--- Task inputs Enclosed Below ---

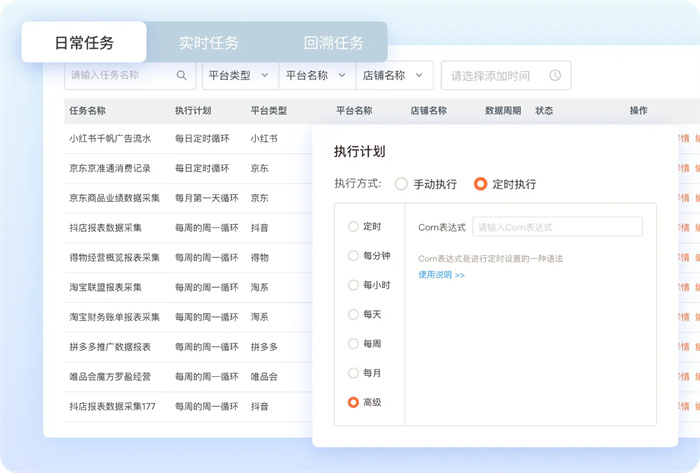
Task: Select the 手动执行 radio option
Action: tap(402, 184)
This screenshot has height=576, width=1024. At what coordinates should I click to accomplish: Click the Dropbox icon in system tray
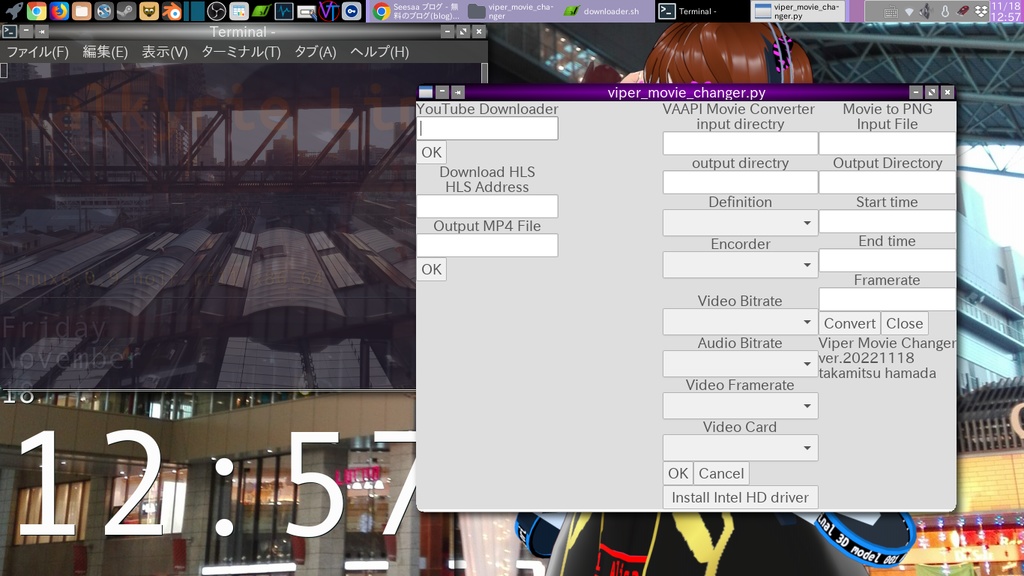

--- End of Enclosed Task inputs ---
--- Task inputs Enclosed Below ---

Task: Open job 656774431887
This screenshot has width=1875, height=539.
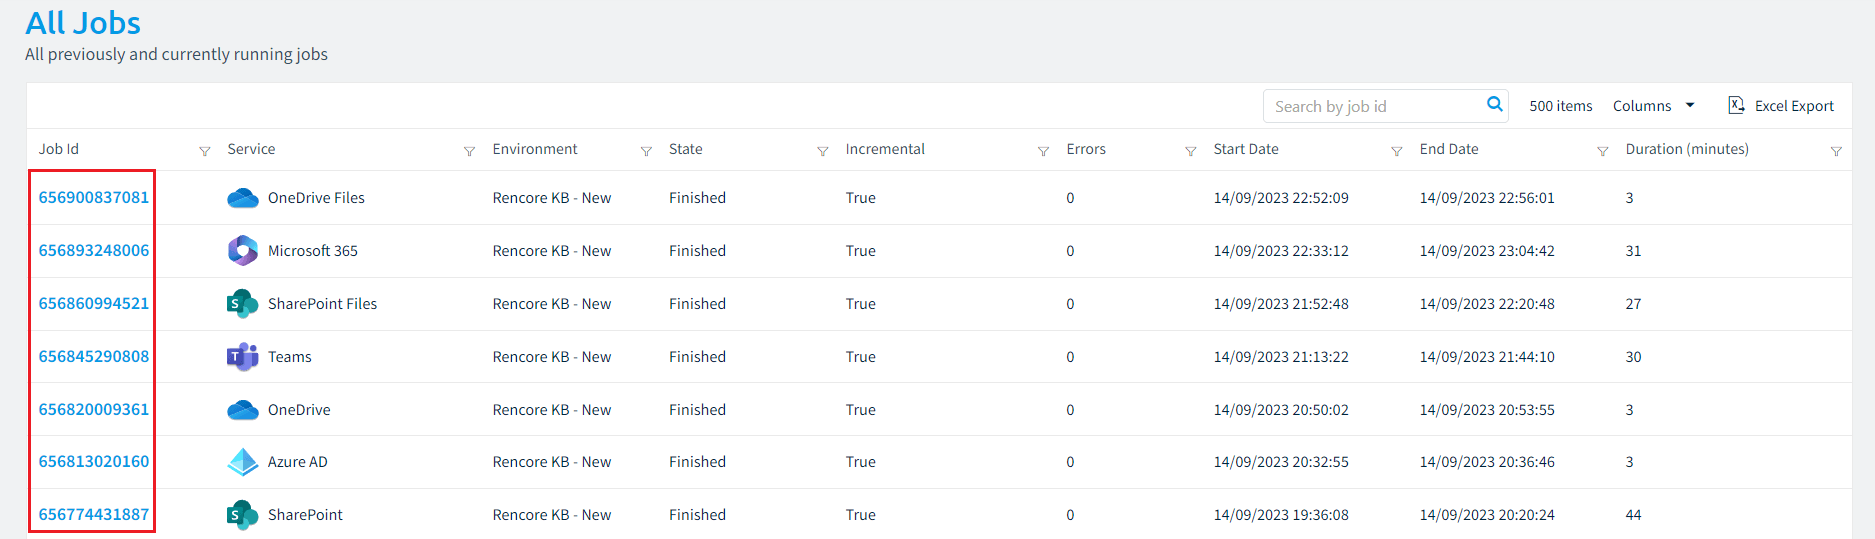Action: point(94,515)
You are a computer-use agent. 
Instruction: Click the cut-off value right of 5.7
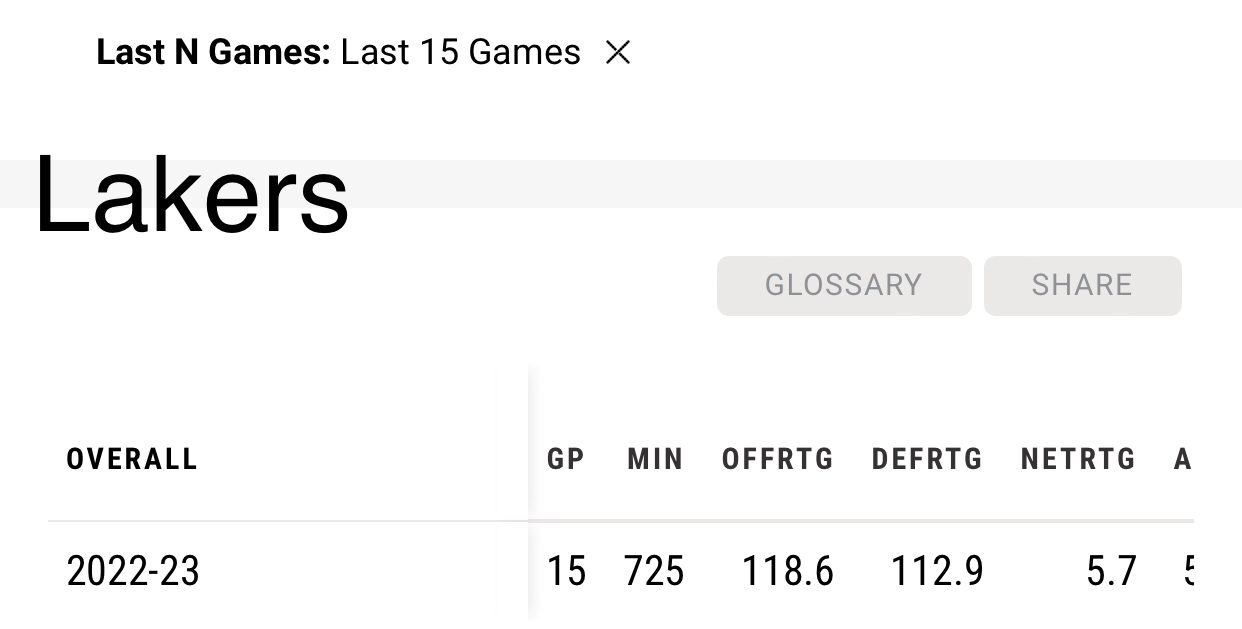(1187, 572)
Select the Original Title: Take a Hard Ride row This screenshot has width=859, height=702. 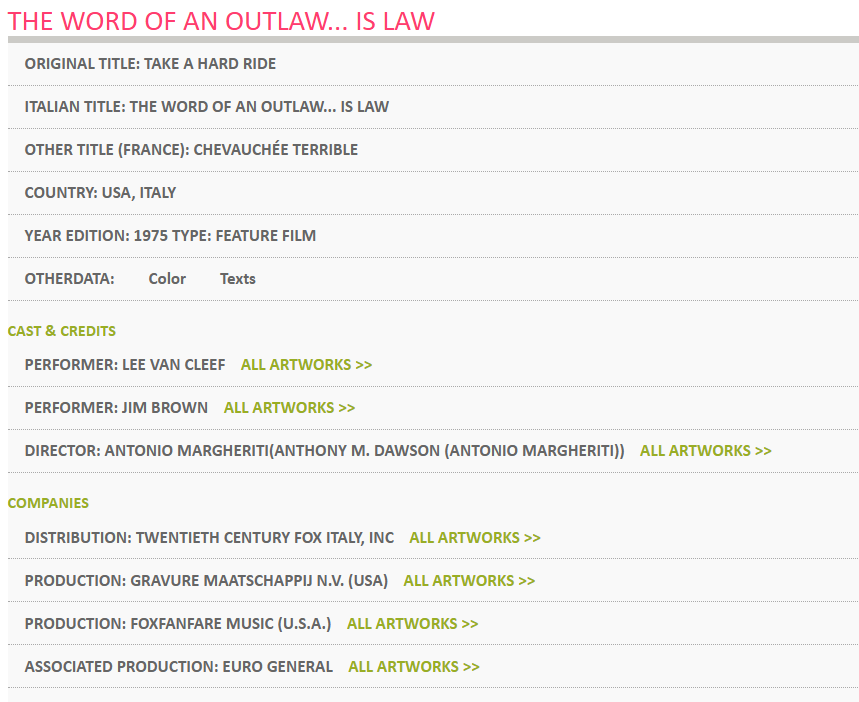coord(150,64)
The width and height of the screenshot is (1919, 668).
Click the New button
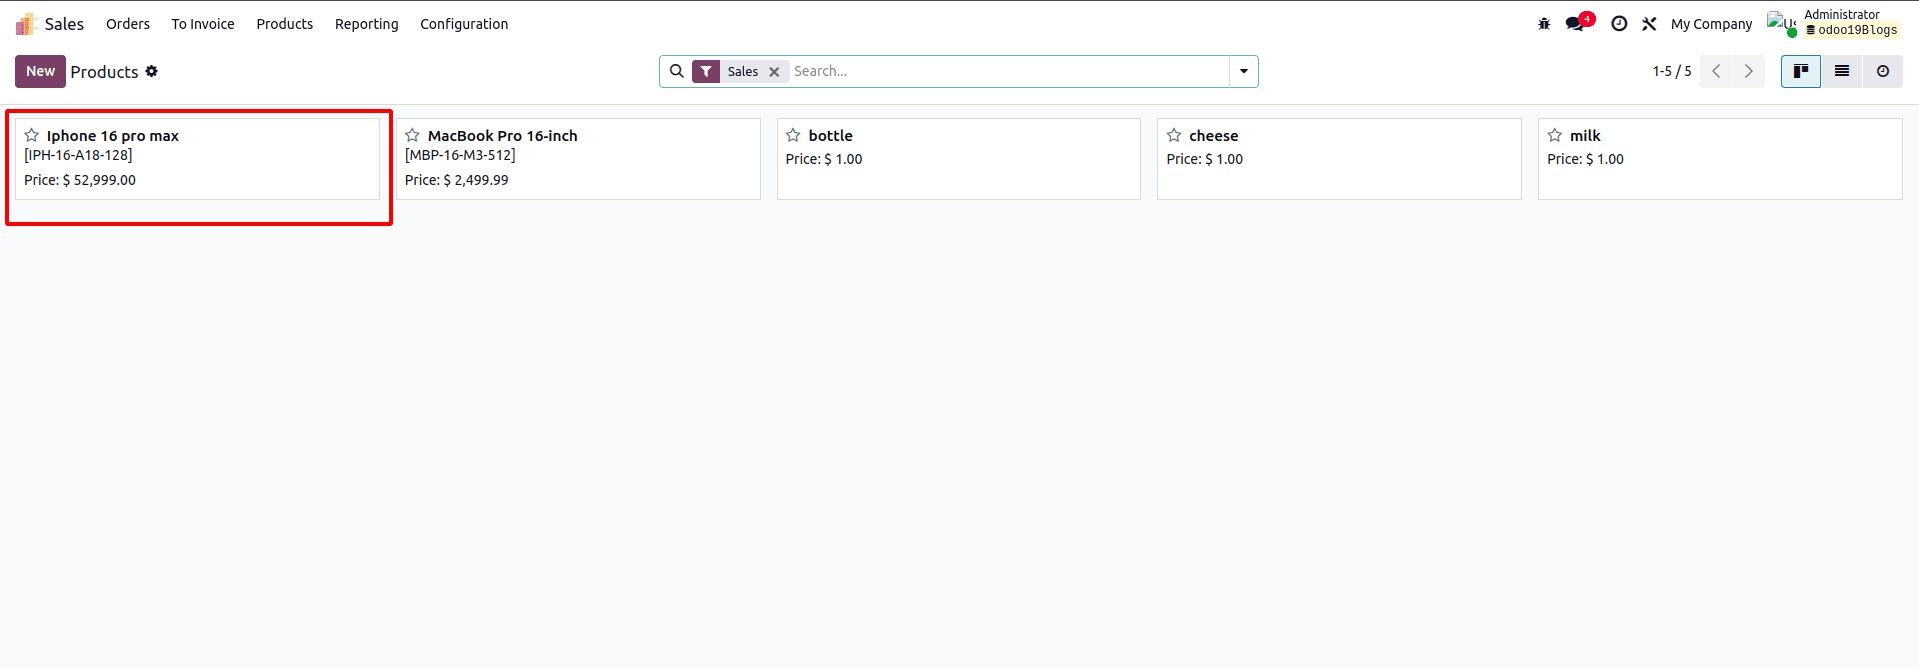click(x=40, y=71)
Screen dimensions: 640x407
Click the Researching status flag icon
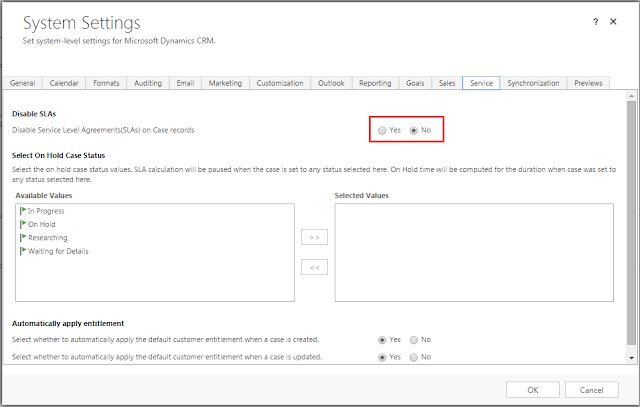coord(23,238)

--- End of Enclosed Task inputs ---
--- Task inputs Enclosed Below ---

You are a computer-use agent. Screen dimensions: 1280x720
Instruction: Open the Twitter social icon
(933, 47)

--- End of Enclosed Task inputs ---

- What is required: The word to find is "dimensions". Copy every line of the records that holds it.

- Task answer:
Screen dimensions: 640x407
You are a computer-use agent. Screen dimensions: 1280x720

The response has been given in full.